> |I'm having a problem where telneting into one of our user machines
> |(Ultra 10) is sourcing some other environment variable data from other
> |than the login user's .profile.
It is almost certainly using an existing environment (that of inetd)
rather than sourcing a file.
Quote:> |I've checked the /etc/profile and /etc/passwd to make sure everything
> |looks okay. I also truss'd the inet.d process to see what was being
> |executed on telnet login but that appeared normal.
Find the PID of inetd and do...
/usr/ucb/ps eww <PID>
If you have a USER variable defined, that's bad.
Quote:> I had this happen once - did someone su to root and then start inetd?

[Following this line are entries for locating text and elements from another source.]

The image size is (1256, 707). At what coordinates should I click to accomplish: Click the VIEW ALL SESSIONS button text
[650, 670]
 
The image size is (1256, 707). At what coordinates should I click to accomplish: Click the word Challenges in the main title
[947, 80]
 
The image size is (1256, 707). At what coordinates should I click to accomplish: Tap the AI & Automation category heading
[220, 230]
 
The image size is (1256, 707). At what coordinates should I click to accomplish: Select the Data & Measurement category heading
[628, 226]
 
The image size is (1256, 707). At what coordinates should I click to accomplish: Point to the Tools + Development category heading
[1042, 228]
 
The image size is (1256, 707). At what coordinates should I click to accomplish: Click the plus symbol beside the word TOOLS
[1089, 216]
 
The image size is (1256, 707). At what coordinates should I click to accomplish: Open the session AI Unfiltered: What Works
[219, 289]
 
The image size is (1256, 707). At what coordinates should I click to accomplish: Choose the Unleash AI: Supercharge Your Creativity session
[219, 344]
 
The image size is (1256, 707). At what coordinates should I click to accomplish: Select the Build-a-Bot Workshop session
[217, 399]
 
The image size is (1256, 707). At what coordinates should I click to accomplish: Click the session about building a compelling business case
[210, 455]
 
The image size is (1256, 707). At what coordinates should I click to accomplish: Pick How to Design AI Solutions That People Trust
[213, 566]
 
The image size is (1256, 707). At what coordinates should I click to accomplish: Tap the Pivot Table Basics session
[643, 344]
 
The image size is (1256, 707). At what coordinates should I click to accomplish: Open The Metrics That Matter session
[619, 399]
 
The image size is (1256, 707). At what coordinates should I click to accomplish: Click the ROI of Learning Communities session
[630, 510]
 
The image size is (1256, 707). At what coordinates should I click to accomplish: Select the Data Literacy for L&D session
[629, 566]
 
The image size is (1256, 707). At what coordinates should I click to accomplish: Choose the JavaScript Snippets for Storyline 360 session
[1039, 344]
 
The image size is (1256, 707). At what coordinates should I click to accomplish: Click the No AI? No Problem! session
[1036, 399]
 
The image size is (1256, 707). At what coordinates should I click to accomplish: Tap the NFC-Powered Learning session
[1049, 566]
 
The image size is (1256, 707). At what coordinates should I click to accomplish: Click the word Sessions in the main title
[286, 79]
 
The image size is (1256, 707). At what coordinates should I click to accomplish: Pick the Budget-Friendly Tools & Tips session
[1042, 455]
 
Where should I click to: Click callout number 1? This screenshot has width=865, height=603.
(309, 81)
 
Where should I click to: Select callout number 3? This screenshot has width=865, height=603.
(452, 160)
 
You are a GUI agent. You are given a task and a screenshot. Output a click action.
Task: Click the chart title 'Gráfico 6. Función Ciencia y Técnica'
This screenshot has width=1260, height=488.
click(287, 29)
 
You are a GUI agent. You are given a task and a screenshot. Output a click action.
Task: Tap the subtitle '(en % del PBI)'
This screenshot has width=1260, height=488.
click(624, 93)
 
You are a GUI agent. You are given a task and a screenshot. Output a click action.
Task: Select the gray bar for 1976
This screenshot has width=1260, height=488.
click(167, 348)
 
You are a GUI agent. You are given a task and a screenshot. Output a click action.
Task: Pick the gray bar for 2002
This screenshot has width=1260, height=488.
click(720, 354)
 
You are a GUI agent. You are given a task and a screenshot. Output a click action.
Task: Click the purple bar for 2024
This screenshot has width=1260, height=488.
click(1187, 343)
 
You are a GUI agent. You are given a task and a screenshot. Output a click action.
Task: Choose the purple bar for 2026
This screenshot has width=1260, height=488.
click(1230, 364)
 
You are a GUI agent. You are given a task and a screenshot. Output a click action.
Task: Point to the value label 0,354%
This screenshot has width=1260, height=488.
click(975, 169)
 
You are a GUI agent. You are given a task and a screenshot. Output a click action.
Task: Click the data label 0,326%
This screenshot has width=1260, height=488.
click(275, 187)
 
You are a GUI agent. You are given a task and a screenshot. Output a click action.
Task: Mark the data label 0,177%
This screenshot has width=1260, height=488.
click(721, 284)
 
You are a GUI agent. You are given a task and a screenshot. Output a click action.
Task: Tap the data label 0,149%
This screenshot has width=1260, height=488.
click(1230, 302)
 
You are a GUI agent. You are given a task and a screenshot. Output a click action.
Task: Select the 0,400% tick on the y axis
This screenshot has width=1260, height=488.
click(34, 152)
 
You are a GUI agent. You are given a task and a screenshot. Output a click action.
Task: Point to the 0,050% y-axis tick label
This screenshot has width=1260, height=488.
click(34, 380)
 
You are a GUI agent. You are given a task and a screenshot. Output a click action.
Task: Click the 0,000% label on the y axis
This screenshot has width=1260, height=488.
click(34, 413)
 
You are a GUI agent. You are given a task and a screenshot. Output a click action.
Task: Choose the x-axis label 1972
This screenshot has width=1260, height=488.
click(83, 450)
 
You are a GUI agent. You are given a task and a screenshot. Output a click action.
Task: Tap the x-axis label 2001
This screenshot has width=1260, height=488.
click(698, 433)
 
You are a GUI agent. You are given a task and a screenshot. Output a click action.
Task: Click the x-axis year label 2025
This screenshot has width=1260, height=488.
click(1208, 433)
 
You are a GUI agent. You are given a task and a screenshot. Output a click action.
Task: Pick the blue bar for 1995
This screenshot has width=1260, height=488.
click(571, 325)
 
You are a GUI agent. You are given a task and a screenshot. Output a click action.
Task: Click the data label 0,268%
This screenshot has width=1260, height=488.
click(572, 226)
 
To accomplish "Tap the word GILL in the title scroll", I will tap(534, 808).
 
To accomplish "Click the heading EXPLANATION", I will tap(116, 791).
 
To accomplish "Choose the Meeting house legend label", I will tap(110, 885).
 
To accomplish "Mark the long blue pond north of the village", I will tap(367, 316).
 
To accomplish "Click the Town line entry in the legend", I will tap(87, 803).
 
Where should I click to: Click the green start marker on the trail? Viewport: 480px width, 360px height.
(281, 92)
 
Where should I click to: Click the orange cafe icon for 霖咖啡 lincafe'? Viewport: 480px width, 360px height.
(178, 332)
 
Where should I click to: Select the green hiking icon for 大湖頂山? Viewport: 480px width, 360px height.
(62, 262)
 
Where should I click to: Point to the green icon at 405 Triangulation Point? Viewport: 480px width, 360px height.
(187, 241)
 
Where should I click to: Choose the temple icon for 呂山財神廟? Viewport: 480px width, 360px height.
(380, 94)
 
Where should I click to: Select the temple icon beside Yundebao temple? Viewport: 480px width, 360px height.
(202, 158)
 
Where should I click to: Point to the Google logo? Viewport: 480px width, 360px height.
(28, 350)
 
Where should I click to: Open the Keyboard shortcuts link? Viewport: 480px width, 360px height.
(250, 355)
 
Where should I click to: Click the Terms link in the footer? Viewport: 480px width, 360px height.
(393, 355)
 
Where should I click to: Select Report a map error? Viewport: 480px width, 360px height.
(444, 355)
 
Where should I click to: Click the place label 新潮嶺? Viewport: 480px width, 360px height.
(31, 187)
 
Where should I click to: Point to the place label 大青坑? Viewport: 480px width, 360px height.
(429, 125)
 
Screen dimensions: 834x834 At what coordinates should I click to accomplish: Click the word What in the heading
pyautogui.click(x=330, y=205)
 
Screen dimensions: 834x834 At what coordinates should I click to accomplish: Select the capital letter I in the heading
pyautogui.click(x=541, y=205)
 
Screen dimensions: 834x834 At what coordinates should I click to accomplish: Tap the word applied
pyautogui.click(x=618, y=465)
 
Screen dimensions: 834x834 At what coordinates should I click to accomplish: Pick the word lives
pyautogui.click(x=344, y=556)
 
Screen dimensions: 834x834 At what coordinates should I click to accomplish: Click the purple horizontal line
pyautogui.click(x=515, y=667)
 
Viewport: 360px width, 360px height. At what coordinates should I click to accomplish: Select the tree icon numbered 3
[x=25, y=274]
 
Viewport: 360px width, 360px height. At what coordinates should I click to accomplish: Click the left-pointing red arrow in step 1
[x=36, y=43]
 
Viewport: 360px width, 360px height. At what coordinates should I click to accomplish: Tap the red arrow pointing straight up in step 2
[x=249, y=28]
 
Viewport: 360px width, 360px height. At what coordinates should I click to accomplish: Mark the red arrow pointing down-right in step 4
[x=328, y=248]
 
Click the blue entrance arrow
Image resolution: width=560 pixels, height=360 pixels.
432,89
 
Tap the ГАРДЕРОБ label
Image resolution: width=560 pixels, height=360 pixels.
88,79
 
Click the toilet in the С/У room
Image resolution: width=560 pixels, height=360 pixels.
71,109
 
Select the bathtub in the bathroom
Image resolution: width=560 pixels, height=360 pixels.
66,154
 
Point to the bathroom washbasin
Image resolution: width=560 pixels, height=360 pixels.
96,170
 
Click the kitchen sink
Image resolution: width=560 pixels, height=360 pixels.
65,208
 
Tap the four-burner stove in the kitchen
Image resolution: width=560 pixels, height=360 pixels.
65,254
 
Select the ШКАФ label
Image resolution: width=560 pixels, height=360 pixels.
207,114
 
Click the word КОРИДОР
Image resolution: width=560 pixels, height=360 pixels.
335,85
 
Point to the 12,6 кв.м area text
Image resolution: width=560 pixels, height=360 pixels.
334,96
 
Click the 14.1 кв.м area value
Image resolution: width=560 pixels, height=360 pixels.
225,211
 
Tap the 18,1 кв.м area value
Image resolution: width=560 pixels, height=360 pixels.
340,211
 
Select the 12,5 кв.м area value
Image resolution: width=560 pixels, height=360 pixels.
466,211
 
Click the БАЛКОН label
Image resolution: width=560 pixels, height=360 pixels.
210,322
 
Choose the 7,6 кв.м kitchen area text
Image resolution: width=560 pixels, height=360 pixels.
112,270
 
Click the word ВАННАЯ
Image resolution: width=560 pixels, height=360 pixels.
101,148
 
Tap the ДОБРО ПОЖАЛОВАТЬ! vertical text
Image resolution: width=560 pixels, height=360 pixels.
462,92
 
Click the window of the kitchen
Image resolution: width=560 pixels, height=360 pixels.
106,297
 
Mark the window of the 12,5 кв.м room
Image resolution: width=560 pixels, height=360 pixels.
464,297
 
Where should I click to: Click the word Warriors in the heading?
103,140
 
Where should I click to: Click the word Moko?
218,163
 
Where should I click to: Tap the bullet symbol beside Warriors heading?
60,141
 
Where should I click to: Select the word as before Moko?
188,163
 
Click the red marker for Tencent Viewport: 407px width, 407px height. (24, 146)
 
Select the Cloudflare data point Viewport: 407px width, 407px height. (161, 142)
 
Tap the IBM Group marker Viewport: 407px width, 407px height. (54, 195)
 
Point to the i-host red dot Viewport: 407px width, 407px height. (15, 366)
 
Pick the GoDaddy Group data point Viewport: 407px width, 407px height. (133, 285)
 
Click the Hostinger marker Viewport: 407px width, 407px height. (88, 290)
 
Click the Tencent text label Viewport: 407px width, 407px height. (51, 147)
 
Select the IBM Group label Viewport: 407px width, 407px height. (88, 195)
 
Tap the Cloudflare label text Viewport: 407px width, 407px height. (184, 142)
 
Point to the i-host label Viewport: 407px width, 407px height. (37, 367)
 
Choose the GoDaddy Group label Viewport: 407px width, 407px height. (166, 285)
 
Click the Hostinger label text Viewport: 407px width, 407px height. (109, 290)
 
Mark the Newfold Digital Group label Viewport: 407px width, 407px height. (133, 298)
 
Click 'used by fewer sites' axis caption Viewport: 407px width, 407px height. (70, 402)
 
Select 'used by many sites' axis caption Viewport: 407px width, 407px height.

> If so, inetd captured their $USER variable and is passing it on to
> everyone else. If this is the problem, the fix is easy:
> su -
> pkill inetd
> /usr/sbin/inetd -s
Nope. You'll change the USER, but it will still exist...
Quote:> (or just reboot) and then make sure the person who restarted it knows
> they should almost never need to do that on Solaris - kill -HUP will
> make it re-read the inetd.conf file.
Great advice. Don't kill inetd unless extremely necessary.
To fix without rebooting though, start it like this...
/usr/bin/env -i PATH=/usr/sbin:/usr/bin TZ=US/Pacific /usr/sbin/inetd -s
Replace TZ with your proper timezone, obviously.
> Working for, but definitely not speaking for, Sun Microsystems, Inc.